_PASSAGE TO READ_.
Join Us “On the Isthmus” at the 2011 MWCA Biennial Conference!

Events, Midwest Writing Centers Association, UW-Madison Writing Center Alumni Voices, Writing Across the Curriculum, Writing Center Tutors, Writing Centers / Monday, October 17th, 2011

By Rebecca Lorimer and Elisabeth Miller.

Memorial Union Terrace on Lake Mendota, UW-Madison
Memorial Union Terrace on Lake Mendota, UW-Madison

The 2011 Midwest Writing Centers Association Biennial Conference will take place here at the University of Wisconsin-Madison October 20th-22nd. This year’s theme, “On the Isthmus,” gestures quite literally to the conference’s location, but also to the quality that makes this conference unique: just as writing centers bridge disciplines, locations, and widely diverse writers, so does this conference connect writing studies professionals across institutions, interests, and multiple points of view.

In fact, this year’s conference is unprecedented in its size and diversity. This MWCA conference is its largest ever, with over 300 attendees from Midwest states like Iowa, Michigan, Minnesota, Kansas, Illinois, Missouri, Indiana, and Nebraska, as well as those making the trek from as far away as Florida, Colorado, Georgia, South Carolina, and Frankfurt (Oder), Germany. Attendees can look forward to three pre-conference workshops, a welcome reception, a keynote address, a featured closing session, three special-interest sessions, 43 individual presentations, 27 panels, 13 workshops, 12 roundtables, three fishbowls, three performances, and two lightning talks. Needless to say, there is much to look forward to.

(Entries on finding words and elements)
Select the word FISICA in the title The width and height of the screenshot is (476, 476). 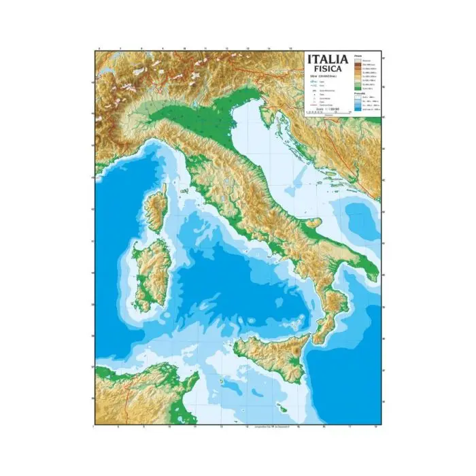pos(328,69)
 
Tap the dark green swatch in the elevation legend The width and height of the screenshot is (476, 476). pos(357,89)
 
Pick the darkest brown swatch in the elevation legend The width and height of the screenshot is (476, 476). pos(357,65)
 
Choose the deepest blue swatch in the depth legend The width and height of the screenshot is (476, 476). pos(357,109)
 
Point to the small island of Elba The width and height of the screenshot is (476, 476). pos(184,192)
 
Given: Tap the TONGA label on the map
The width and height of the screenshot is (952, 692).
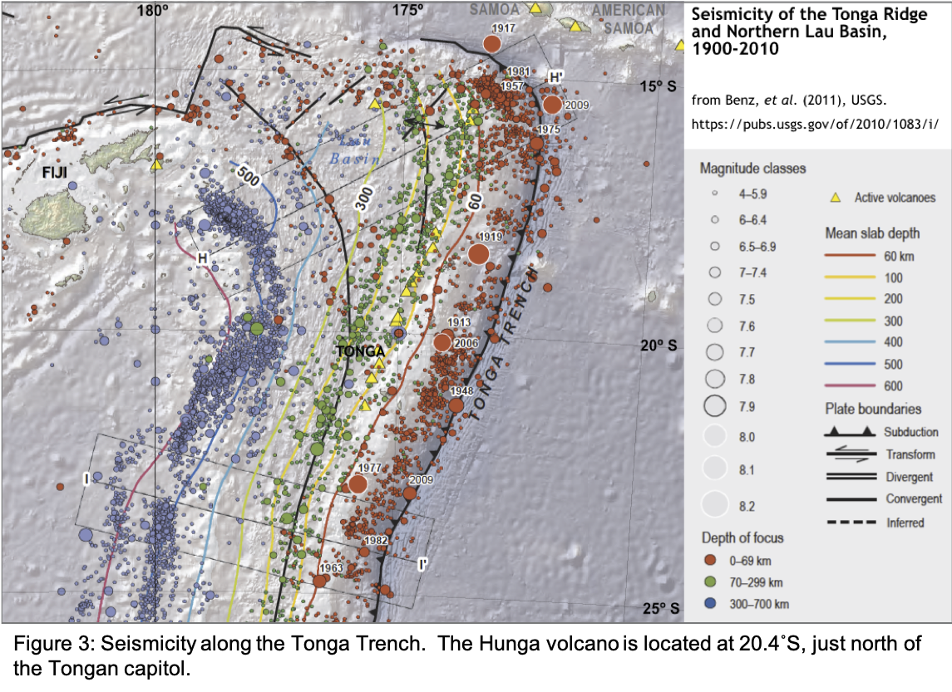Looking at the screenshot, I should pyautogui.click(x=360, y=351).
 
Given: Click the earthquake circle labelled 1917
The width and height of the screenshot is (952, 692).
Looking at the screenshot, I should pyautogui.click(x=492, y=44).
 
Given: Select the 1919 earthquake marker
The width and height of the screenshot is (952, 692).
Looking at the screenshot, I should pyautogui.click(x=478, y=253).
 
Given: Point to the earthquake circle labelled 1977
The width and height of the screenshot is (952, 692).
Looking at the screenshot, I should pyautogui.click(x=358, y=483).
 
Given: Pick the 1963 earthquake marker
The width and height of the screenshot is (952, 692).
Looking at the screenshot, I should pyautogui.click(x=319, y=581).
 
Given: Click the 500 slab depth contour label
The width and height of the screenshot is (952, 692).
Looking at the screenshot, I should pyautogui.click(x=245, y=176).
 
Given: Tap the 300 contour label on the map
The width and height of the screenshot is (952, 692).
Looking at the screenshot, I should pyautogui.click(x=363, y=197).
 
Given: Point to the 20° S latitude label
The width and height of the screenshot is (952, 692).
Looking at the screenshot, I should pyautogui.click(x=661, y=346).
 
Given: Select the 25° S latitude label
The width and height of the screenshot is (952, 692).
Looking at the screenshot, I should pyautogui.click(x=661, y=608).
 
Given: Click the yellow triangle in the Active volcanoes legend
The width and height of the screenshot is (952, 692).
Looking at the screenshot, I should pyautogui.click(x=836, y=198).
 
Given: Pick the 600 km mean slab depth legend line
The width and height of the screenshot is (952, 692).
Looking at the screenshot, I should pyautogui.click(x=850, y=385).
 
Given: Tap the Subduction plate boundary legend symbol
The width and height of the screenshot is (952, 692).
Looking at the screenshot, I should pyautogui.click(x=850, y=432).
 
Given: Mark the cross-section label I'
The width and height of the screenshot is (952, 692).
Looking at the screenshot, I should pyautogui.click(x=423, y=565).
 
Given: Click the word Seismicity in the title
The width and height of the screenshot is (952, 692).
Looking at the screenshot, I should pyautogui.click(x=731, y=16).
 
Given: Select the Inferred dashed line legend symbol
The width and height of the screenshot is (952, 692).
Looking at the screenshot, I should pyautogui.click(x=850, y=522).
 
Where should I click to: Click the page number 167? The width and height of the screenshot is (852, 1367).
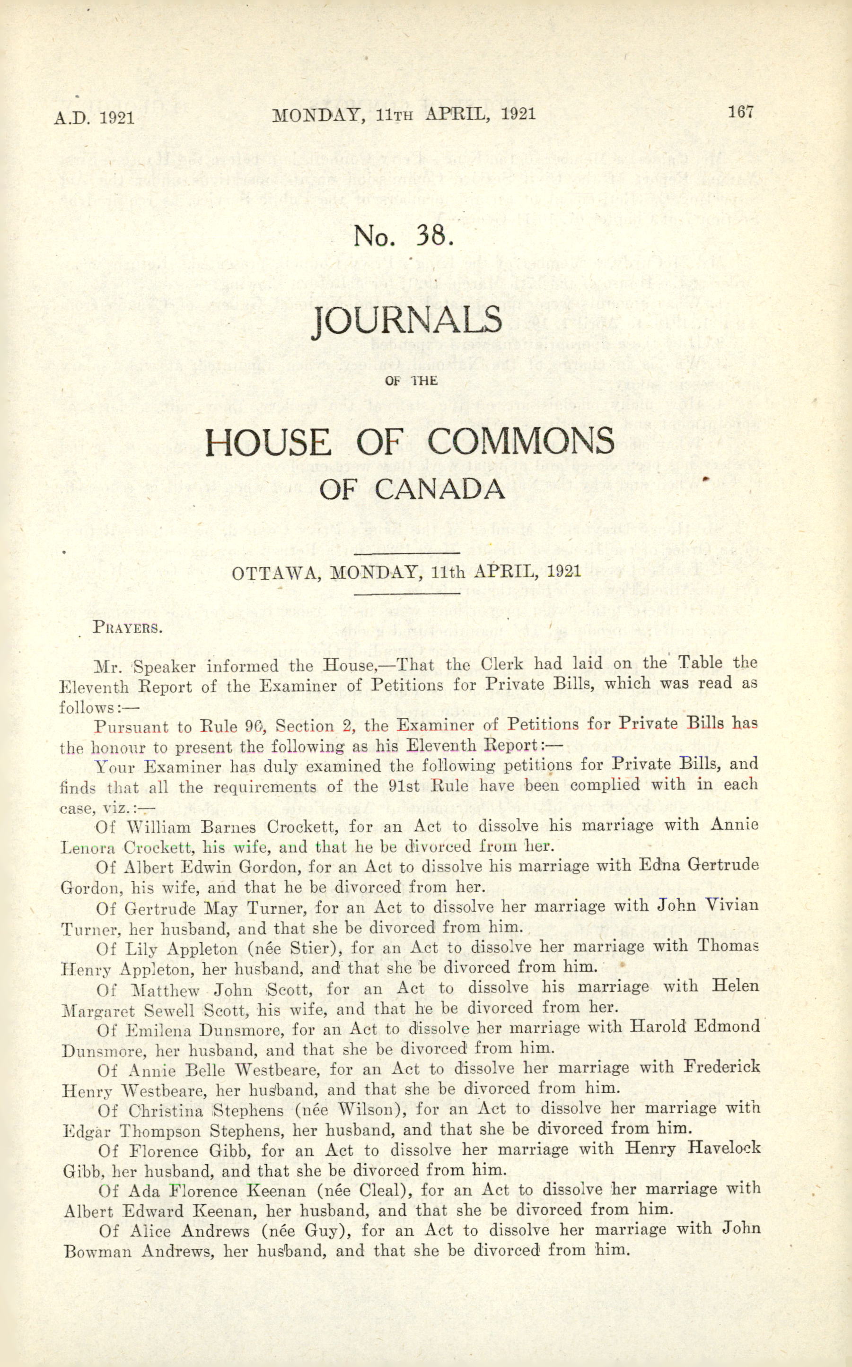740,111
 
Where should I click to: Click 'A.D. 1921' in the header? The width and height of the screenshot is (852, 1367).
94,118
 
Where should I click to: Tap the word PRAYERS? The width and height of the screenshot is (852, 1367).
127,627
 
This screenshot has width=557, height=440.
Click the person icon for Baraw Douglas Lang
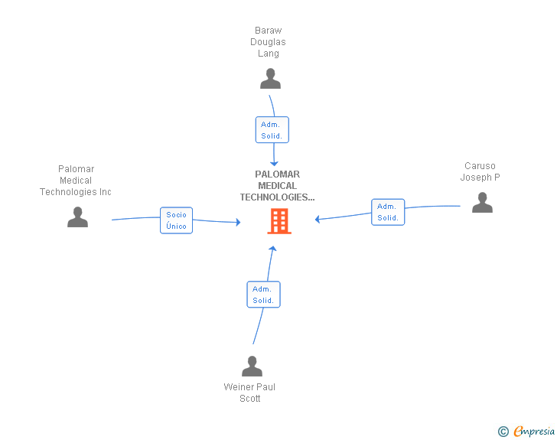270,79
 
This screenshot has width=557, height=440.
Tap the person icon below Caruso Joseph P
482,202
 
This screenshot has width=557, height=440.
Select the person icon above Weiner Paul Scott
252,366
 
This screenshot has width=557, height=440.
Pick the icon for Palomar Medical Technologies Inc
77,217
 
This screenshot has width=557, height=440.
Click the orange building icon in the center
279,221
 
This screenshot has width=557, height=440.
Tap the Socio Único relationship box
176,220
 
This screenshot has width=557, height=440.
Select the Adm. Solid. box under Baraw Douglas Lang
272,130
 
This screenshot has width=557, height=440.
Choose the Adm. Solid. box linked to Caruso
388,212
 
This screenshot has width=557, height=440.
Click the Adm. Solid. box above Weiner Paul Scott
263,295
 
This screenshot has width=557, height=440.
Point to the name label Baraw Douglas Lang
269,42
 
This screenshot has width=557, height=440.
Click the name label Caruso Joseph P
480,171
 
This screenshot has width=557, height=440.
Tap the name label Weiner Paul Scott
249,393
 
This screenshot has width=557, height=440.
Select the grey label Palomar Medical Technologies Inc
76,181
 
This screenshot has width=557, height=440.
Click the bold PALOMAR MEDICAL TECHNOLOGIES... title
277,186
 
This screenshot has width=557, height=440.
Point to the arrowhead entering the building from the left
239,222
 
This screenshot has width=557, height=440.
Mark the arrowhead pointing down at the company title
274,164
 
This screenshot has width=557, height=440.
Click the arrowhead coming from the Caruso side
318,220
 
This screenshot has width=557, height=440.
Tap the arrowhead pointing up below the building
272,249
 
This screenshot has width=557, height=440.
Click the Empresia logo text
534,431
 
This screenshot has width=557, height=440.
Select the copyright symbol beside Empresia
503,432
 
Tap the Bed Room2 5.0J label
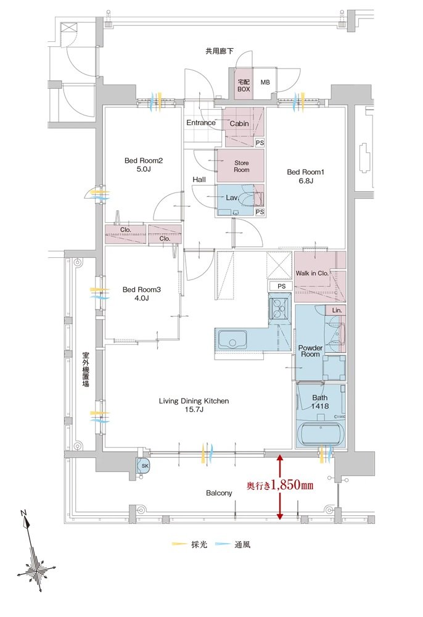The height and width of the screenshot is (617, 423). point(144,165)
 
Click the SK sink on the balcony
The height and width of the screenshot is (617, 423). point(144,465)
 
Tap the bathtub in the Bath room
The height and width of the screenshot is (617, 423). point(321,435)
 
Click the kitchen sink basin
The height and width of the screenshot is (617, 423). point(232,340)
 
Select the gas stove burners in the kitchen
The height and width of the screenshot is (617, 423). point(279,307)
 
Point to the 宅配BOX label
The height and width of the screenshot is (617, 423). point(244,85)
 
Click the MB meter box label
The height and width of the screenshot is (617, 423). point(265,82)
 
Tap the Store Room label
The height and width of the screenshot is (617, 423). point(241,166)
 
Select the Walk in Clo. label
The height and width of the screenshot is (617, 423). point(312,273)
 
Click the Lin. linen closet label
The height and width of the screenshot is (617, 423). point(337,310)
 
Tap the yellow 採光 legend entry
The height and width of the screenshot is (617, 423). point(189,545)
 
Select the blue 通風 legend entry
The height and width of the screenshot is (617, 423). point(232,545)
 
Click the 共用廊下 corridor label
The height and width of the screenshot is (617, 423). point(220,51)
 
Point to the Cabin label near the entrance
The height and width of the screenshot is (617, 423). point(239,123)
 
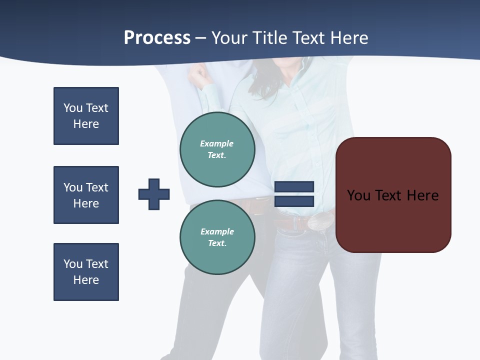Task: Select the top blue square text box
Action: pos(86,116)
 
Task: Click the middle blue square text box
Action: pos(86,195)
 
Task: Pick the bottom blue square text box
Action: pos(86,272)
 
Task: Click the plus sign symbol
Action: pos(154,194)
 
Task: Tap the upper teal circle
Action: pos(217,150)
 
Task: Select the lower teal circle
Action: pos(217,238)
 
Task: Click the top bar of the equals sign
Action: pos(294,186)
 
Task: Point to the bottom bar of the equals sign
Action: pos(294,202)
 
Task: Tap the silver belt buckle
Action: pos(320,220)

_TASKS TO PERFORM_.
(a) Answer these questions about the conference announcement:
(i) On what dates will the conference take place?
(ii) What is this year's theme?
(iii) How many attendees does the conference have?
(b) In the records, update the part that opens with the line containing "Point to the Cabin label near the entrance" and closes with the line containing "Action: pos(217,238)" by replacing "teal" with "turquoise" and keeping everything else the same. Give only those lines, and leave the pictures out.

_ANSWERS TO THE TASKS_.
(a)
(i) October 20th-22nd
(ii) "On the Isthmus"
(iii) Over 300

(b)
Point to the Cabin label near the entrance
The height and width of the screenshot is (617, 423). point(239,123)
 
Task: Select the top blue square text box
Action: pos(86,116)
 
Task: Click the middle blue square text box
Action: pos(86,195)
 
Task: Pick the bottom blue square text box
Action: pos(86,272)
 
Task: Click the plus sign symbol
Action: pos(154,194)
 
Task: Tap the upper turquoise circle
Action: pos(217,150)
 
Task: Select the lower turquoise circle
Action: pos(217,238)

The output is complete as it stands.